• _WHAT YOU NEED TO DO_
In the news article on the dismissed felony counts, give again the passage starting with "SACRAMENTO – Charged" and going on through "(Duncan) v. Becerra.", with "large capacity magazine" swapped for "high-capacity magazine".

District Attorney Office Goofs, Public Defender Gets Court to Kick 2 Felony Counts

By Lauren Smith

SACRAMENTO – Charged with five felonies, including assault with a deadly weapon and possession of an assault weapon, defendant John Tu almost immediately saw two of those felonies dismissed at arraignment here Wednesday in Sacramento County Superior Court—thanks to fast work by his public defender.

Seemingly within seconds of being appointed, Assistant Public Defender Samantha Ting raised an oral demurrer to Counts 3 and 5—possession of a firearm by a minor and transferring a large capacity magazine.

PD Ting argued that the charge of transferring a large capacity magazine should be dropped because of a recent Ninth Circuit court case, People (Duncan) v. Becerra.

According to this case, California’s law that bans the possession of large capacity magazines that hold 10 or more rounds of ammunition violates the Second Amendment.

California Attorney General Xavier Becerra filed a petition in the U.S. Court of Appeals, seeking an en banc panel to review the Ninth Circuit ruling. Becerra said, “We disagree with the Court’s initial decision and will continue to use every tool we have to defend the constitutionality of our laws.”

• _SUPPLIED RECORDS_
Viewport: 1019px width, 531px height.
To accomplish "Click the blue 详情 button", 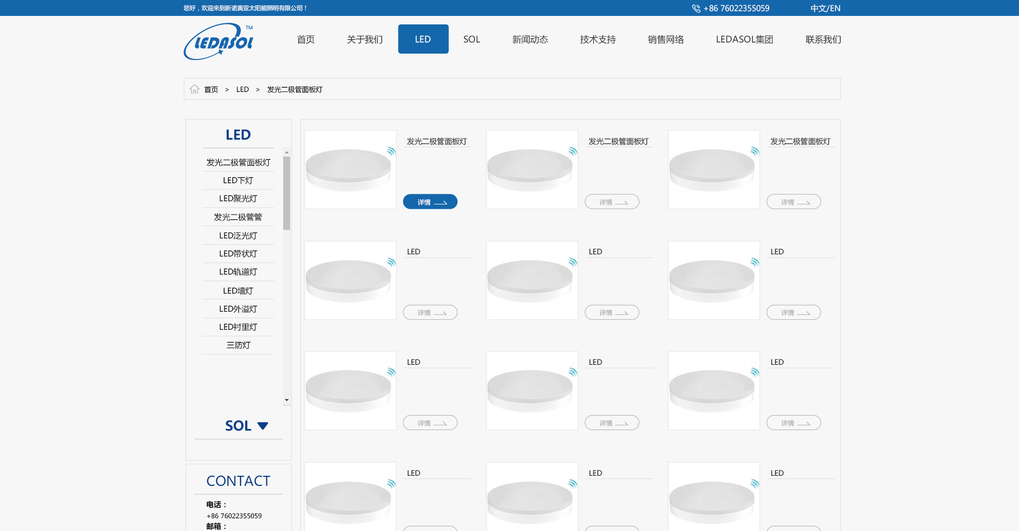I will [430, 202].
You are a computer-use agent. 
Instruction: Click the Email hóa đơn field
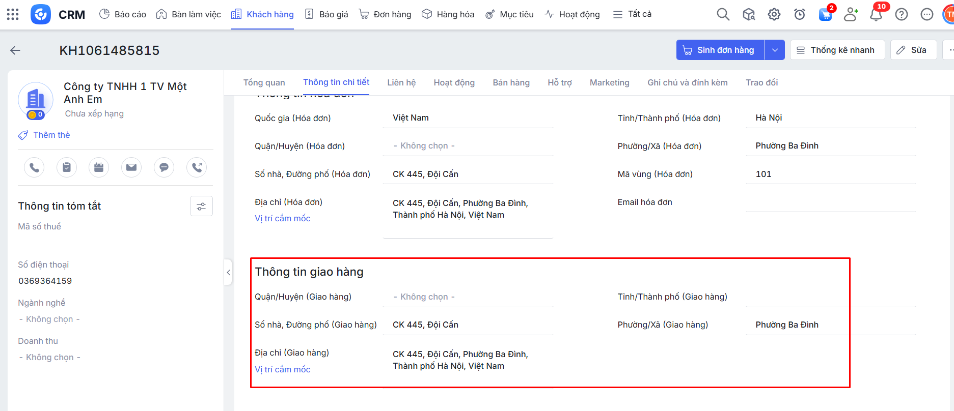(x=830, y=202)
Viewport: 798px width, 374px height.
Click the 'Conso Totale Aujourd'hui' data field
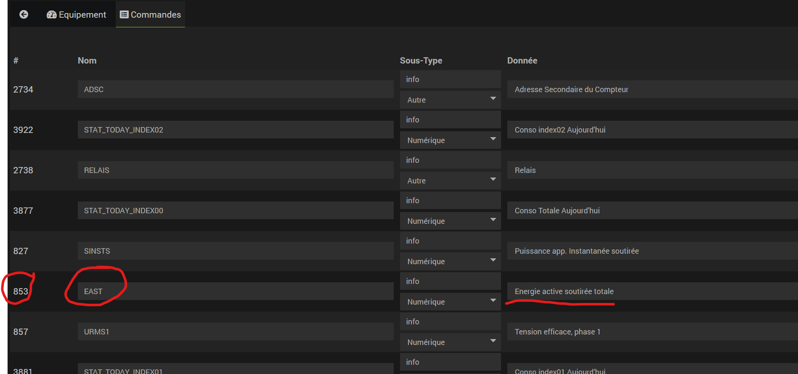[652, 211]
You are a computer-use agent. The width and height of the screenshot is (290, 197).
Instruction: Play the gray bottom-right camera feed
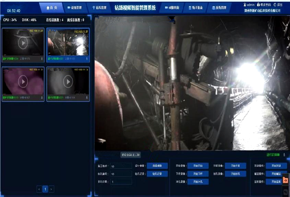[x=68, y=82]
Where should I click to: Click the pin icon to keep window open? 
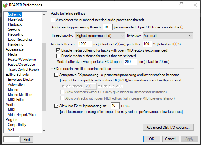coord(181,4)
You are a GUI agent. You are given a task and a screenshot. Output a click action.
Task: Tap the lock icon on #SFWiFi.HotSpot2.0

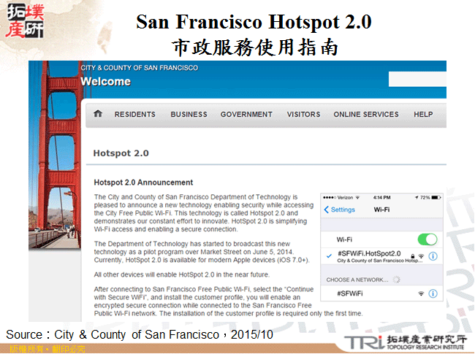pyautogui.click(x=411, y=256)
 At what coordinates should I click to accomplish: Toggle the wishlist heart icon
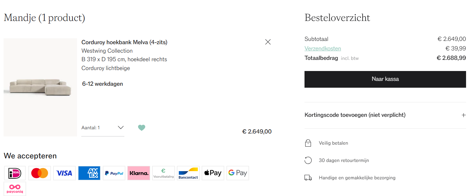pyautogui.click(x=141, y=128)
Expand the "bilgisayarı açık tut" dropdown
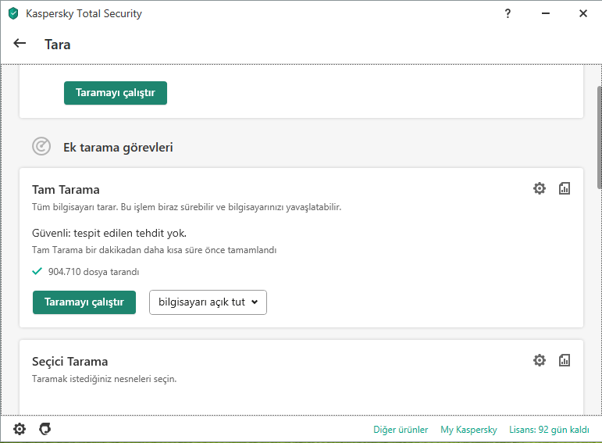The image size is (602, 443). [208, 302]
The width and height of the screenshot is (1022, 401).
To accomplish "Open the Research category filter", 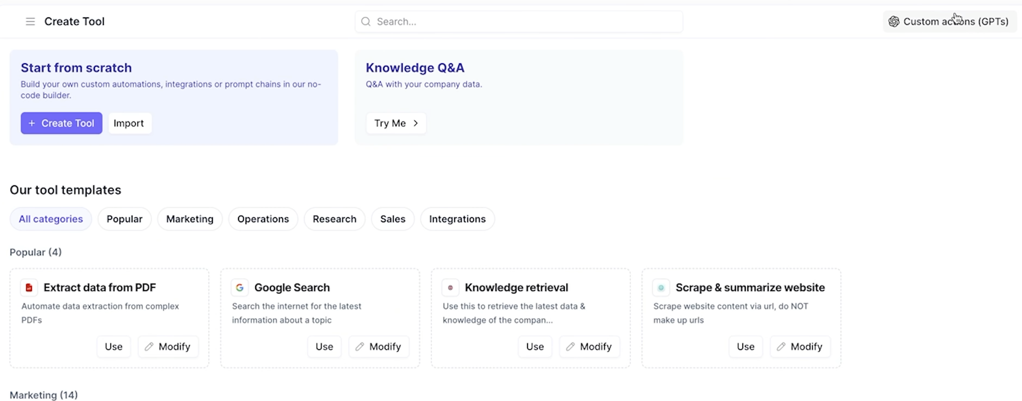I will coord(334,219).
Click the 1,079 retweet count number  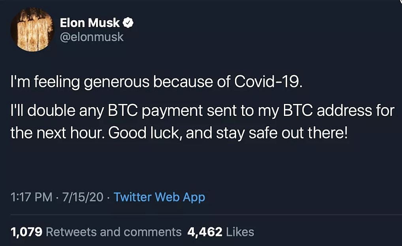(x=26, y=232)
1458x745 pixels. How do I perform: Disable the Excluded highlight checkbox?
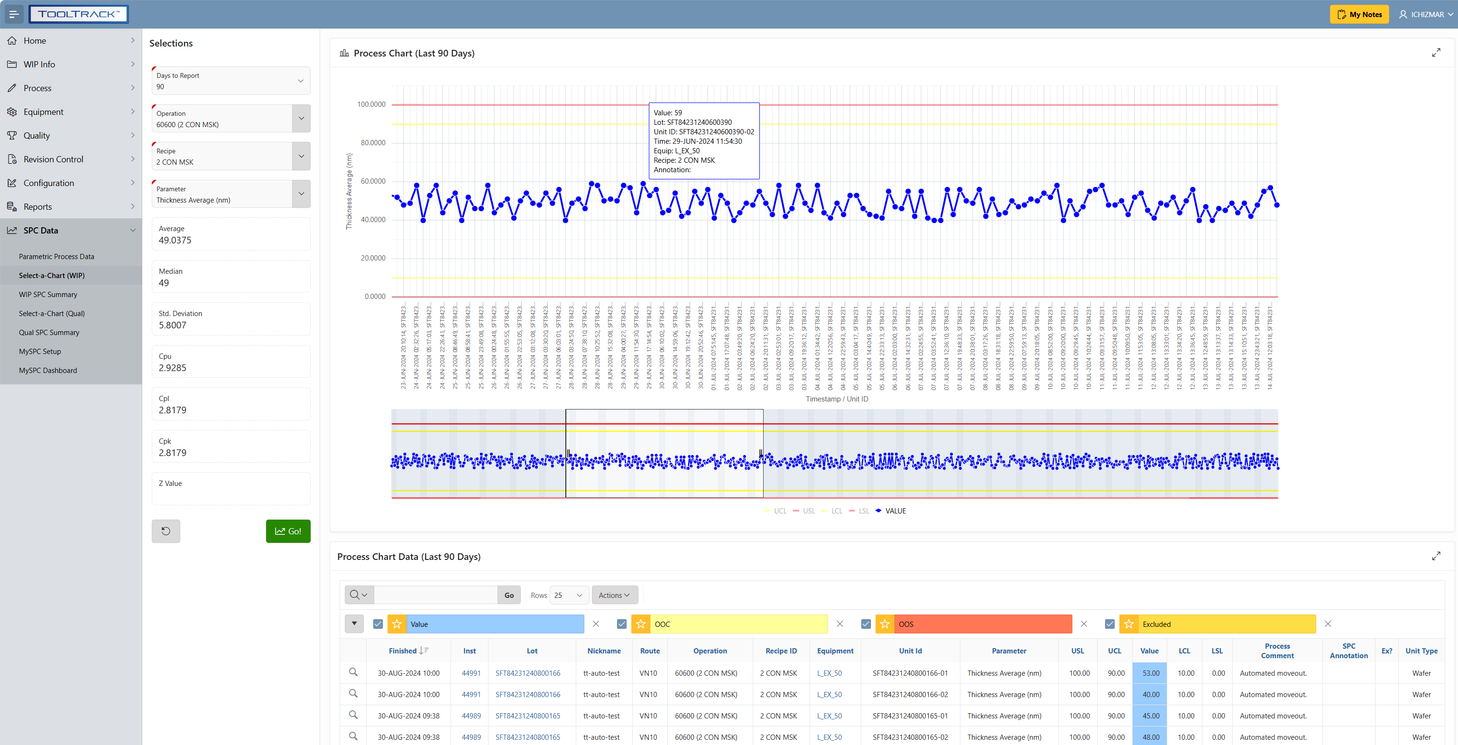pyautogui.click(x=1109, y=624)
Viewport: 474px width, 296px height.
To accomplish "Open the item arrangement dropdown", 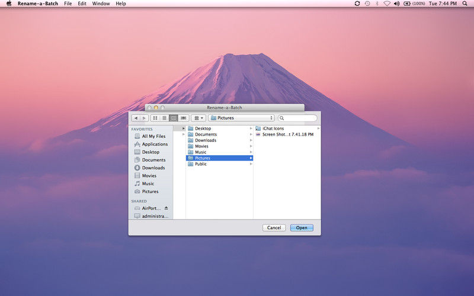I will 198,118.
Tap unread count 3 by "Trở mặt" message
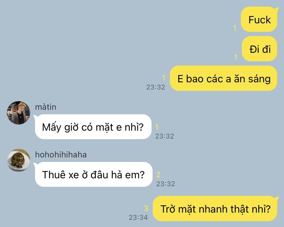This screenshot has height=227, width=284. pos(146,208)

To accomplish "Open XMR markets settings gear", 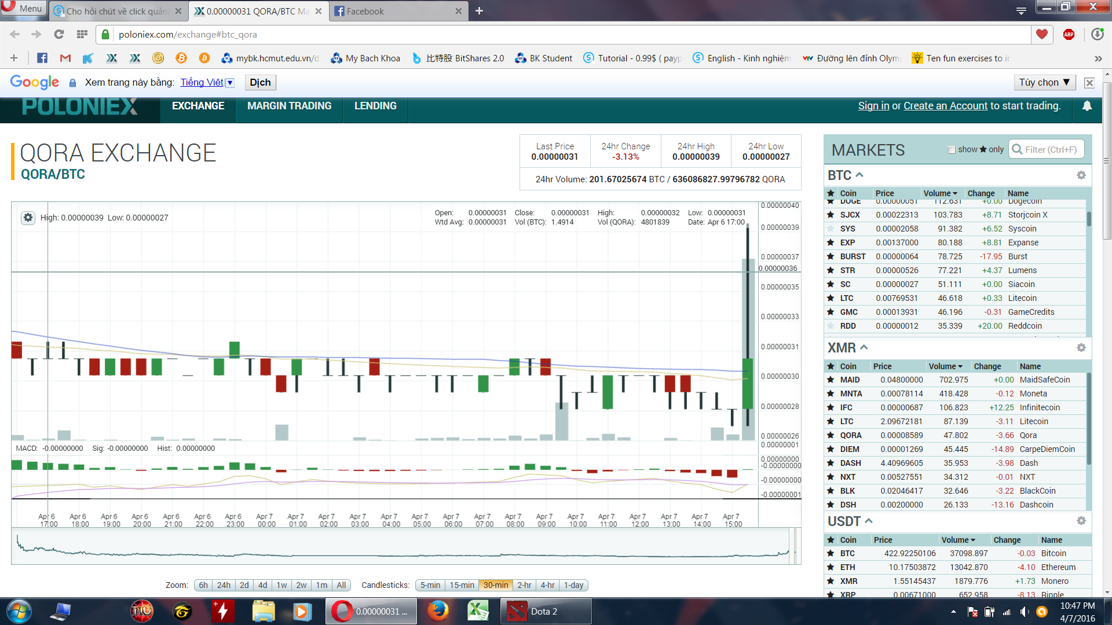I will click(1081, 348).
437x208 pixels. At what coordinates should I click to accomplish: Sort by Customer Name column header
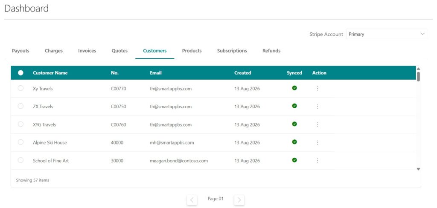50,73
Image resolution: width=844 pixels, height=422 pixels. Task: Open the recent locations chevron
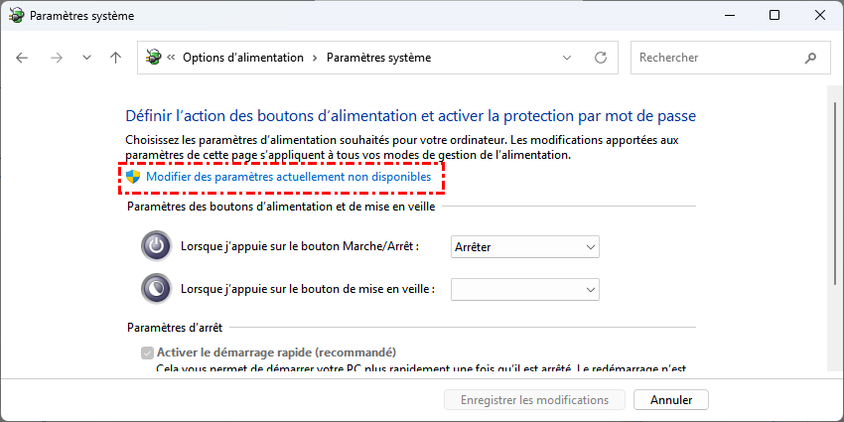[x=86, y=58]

• _OUTPUT OF THE TASK_
SACRAMENTO – Charged with five felonies, including assault with a deadly weapon and possession of an assault weapon, defendant John Tu almost immediately saw two of those felonies dismissed at arraignment here Wednesday in Sacramento County Superior Court—thanks to fast work by his public defender.

Seemingly within seconds of being appointed, Assistant Public Defender Samantha Ting raised an oral demurrer to Counts 3 and 5—possession of a firearm by a minor and transferring a high-capacity magazine.

PD Ting argued that the charge of transferring a high-capacity magazine should be dropped because of a recent Ninth Circuit court case, People (Duncan) v. Becerra.